**Task data**
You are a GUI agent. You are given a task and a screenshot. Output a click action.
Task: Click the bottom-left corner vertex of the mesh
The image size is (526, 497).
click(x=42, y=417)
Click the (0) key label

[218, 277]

...

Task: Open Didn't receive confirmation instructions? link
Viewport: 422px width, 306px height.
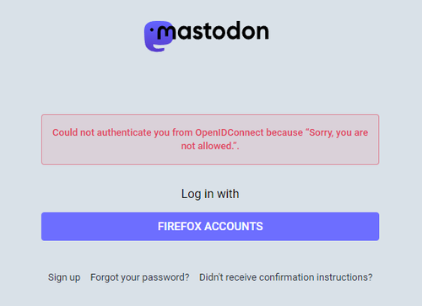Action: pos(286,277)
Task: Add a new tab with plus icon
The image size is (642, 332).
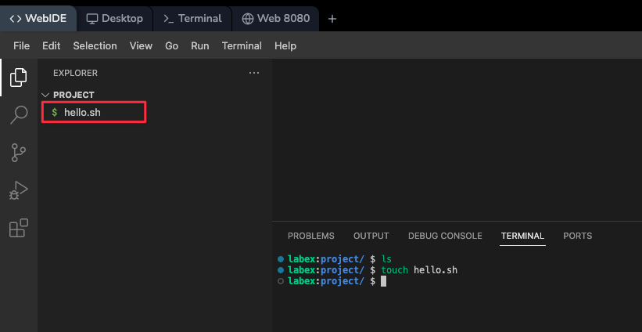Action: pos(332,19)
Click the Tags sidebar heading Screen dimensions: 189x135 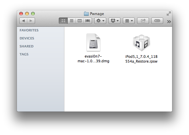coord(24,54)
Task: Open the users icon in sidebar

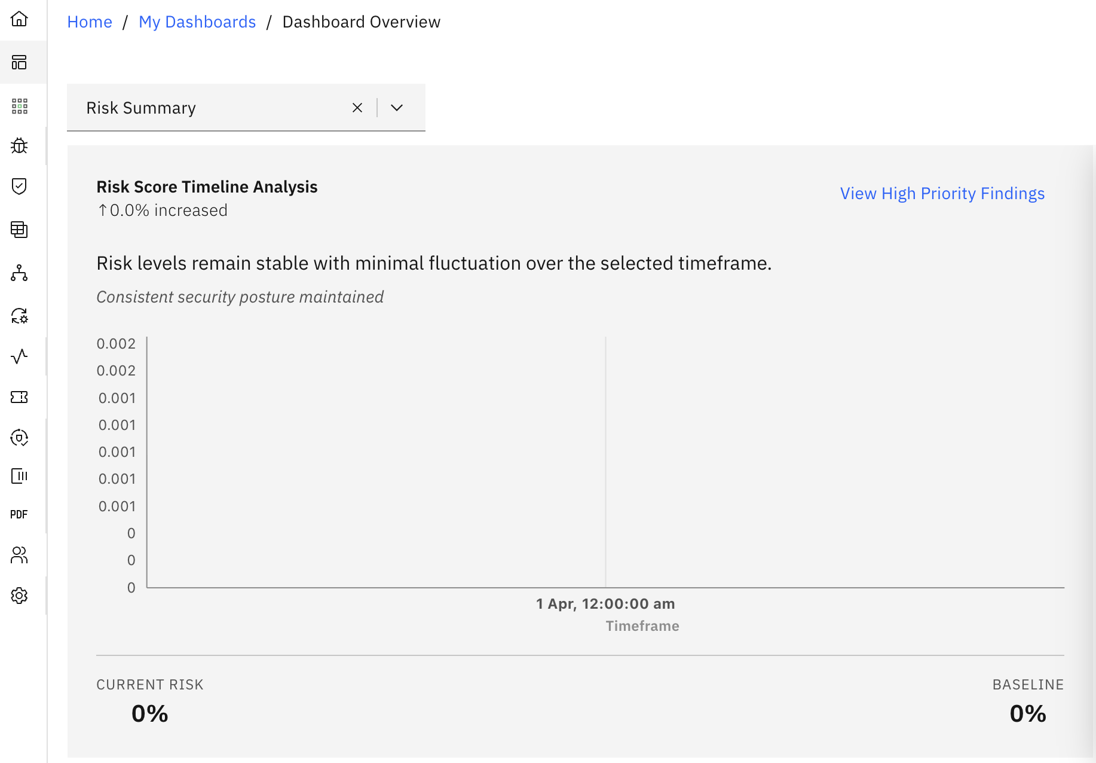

**Exercise goal**
Among the lines of the records, copy out each one that contains the word "Open".

**Output for this task**
Task: Open Didn't receive confirmation instructions? link
Task: Open the users icon in sidebar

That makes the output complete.